(INFORMATION PROVIDED begins)

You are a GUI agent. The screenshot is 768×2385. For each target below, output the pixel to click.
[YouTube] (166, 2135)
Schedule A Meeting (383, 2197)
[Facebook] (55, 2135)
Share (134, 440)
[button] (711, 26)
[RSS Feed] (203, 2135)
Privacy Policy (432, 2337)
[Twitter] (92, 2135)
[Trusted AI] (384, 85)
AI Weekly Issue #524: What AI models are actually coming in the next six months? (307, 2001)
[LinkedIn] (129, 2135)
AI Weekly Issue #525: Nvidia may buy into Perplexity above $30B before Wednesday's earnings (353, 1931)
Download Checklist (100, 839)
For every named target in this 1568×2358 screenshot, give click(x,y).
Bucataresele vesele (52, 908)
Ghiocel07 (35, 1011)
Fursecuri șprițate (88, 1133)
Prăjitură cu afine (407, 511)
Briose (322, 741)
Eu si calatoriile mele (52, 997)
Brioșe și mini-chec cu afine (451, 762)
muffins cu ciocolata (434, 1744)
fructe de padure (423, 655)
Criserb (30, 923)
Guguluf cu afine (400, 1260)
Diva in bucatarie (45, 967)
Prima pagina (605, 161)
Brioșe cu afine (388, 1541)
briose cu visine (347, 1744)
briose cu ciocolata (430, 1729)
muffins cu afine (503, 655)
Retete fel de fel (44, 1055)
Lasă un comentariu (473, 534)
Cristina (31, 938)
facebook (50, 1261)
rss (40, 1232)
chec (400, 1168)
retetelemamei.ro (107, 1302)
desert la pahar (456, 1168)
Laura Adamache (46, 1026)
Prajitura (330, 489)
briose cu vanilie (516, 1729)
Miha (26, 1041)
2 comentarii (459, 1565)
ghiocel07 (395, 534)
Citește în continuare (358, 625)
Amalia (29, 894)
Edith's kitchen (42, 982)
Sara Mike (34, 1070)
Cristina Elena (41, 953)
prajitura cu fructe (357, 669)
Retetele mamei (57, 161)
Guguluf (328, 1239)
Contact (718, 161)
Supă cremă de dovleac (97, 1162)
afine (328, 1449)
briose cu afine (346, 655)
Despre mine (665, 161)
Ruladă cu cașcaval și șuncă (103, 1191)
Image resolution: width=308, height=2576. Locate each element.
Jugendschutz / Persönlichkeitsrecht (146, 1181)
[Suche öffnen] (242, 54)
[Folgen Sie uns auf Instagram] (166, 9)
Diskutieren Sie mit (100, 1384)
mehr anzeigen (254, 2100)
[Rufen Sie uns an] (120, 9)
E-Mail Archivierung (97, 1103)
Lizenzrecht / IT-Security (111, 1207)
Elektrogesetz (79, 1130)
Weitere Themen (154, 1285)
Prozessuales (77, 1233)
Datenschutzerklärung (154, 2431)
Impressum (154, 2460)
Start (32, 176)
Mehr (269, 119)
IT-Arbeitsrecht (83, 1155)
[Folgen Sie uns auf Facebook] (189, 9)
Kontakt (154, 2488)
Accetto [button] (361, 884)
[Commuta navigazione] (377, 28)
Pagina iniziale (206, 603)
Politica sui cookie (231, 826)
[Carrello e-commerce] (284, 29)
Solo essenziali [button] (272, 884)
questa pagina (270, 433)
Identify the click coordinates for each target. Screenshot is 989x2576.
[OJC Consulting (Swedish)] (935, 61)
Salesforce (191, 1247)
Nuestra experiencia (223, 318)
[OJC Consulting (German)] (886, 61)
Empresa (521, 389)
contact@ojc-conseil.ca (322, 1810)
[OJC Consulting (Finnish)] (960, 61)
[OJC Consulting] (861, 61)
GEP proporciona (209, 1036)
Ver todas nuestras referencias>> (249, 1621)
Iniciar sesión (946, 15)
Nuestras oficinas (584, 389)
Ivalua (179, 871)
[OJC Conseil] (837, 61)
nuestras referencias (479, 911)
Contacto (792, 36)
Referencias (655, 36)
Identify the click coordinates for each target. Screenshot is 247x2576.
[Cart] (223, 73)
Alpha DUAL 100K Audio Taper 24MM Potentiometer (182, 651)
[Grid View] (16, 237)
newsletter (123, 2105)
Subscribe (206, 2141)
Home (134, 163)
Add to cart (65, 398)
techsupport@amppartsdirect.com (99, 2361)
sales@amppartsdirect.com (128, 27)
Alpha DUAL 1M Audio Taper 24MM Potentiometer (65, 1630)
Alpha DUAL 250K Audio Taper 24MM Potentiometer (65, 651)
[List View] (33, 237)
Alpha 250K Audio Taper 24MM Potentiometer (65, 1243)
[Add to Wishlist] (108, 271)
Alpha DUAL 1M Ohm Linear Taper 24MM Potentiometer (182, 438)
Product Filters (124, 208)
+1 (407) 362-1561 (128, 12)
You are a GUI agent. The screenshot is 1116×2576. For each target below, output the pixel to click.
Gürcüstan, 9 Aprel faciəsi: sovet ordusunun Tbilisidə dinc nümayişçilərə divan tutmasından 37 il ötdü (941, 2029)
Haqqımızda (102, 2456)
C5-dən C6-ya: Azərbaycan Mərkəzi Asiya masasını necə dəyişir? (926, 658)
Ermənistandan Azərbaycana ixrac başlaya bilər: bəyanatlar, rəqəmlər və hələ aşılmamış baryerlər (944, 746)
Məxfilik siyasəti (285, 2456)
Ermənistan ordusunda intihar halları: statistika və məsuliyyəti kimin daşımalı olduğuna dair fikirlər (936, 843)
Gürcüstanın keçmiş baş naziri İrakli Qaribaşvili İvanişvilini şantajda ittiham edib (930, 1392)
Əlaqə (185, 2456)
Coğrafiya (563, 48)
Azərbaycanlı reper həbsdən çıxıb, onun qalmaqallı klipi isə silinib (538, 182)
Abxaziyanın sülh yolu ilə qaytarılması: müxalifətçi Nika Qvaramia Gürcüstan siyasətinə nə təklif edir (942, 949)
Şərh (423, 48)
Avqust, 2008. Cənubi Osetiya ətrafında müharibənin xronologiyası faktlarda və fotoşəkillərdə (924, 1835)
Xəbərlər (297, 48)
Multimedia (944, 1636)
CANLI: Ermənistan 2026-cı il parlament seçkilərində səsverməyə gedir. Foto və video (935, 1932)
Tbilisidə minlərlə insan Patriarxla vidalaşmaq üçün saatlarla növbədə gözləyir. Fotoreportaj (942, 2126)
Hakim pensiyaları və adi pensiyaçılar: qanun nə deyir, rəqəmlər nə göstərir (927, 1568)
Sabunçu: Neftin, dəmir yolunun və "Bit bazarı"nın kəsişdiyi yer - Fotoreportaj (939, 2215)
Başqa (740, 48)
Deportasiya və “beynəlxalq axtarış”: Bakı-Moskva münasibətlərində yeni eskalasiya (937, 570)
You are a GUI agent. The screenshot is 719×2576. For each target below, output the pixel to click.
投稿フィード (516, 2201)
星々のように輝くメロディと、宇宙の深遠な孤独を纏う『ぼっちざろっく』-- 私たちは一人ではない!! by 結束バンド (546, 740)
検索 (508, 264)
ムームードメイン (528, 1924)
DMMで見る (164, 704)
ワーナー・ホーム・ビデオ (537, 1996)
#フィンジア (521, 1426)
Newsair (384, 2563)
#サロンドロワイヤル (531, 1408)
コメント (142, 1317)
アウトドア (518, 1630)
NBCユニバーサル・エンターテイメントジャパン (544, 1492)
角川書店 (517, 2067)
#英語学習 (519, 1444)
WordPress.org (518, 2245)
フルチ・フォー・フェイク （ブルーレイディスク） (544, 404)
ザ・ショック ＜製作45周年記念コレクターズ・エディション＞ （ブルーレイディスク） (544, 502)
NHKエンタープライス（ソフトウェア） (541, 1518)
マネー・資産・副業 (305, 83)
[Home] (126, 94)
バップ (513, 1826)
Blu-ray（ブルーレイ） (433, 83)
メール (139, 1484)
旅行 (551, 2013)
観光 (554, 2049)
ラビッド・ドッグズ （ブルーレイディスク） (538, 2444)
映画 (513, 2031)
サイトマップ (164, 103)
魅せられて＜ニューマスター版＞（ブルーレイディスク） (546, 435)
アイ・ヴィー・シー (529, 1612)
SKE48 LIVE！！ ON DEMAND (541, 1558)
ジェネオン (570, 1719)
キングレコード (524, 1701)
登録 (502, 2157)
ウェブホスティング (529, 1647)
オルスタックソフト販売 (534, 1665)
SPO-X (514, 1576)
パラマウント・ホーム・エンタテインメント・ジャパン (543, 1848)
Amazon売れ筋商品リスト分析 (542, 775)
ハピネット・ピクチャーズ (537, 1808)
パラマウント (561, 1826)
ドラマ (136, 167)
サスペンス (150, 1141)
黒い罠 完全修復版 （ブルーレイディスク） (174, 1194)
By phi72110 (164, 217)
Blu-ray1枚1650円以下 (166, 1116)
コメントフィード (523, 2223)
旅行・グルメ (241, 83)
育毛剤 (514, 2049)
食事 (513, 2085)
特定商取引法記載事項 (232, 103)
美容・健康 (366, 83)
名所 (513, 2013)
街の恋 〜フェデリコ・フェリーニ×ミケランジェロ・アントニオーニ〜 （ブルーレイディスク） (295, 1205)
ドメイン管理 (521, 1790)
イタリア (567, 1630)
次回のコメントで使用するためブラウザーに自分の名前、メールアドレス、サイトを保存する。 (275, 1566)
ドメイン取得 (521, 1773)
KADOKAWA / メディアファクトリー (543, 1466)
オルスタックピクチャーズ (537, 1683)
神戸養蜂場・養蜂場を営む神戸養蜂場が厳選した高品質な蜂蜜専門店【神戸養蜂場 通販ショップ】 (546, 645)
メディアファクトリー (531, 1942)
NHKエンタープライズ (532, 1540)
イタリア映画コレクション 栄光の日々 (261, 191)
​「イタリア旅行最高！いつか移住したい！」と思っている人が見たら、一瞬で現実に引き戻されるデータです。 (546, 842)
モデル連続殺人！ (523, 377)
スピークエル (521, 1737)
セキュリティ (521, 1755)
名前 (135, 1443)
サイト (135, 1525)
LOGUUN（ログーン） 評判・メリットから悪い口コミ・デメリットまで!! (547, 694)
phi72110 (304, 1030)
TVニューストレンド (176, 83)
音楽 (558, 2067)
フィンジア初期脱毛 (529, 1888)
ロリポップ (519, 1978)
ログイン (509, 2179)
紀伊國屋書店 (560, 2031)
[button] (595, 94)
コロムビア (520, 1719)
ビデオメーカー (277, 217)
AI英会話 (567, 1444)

(INFORMATION PROVIDED ends)

ACTIVITY — Pull every line containing "agent" from the data.

COMPLETED EXERCISE —
You are a GUI agent. The screenshot is 768×2385. For each target below, output the pixel to click.
You are a GUI agent. The screenshot is 1116×2576. For each target below, output the pixel to click.
You are a GUI agent. The screenshot is 719×2576. For each target below, output the pixel to click.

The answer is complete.